Oliwia Dębowska z inicjatywy S.O.S. dla podwórek na Muranowie przypomina, że w latach 90. na działce stał zielony plac zabaw. Jeszcze niedawno był tam ogrodzony parking zarządzany przez kościół, a obecnie przestrzeń jest nieużytkowana. Marek Ślusarz z Fundacji Jeden Muranów zapewnia, że sąsiedzi nie zamierzają się poddać.

Warszawa. Mieszkańcy Muranowa nie chcą apartamentowca przy zabytkowym kościele

– Dogęszczanie Muranowa tak intensywną zabudową jest absolutnie niewskazane. Można sobie wyobrazić w tym miejscu być może jakąś mniejszą formę wkomponowaną w zieleń, ale jakiekolwiek plany budowy dużego apartamentowca uważam za całkowicie chybione – ocenił stołeczny konserwator zabytków Michał Krasucki.

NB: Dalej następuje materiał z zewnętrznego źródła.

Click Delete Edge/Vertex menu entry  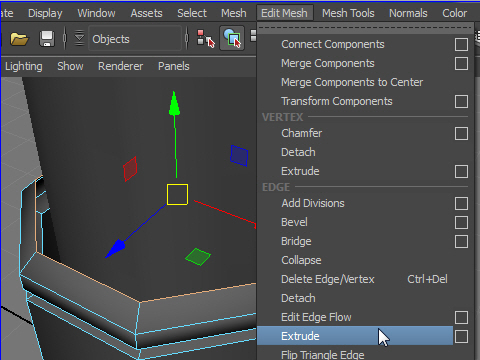point(328,279)
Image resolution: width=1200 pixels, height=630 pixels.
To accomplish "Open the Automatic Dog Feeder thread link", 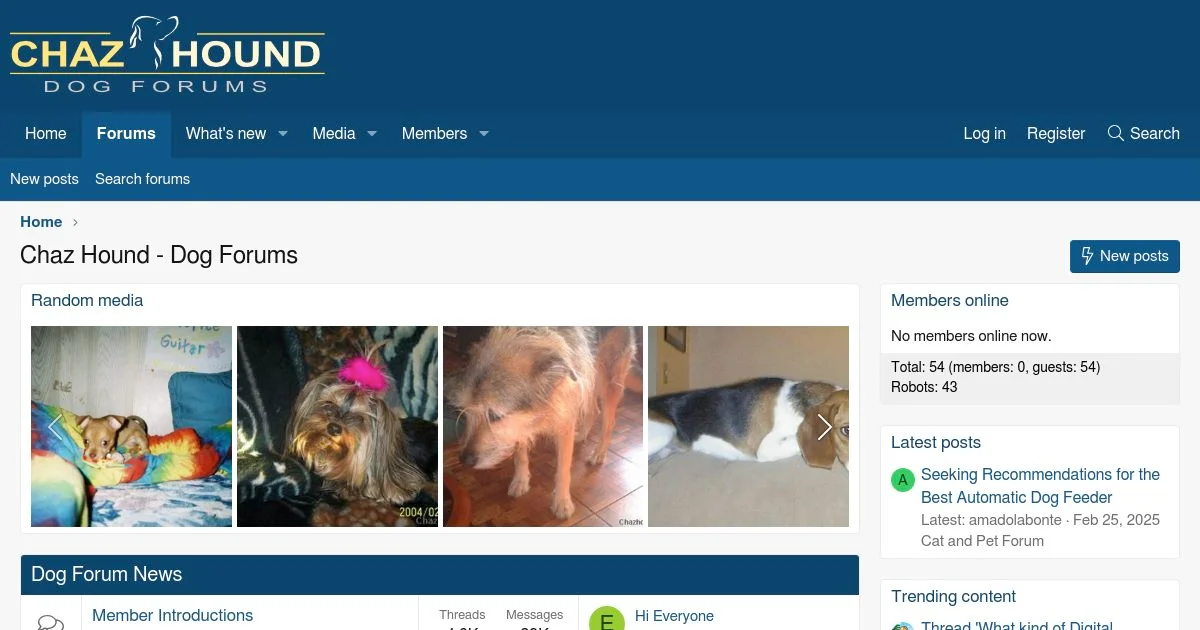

Rzecznik urzędu na Woli zapowiedział, że ewentualny projekt decyzji o warunkach zabudowy będzie konsultowany z wojewódzkim konserwatorem zabytków. – Stanowisko to jest dla nas wiążące – podsumował Marcin Jakubik.

Czytaj też:
Kontrowersyjny ksiądz znowu zabrał głos. „Przeoczyłem zmianę. Przerażający znak czasów”
Czytaj też:
Kolęda 2024/2025. Ksiądz z osiedla o dwóch formułach. „Nie warto rezygnować”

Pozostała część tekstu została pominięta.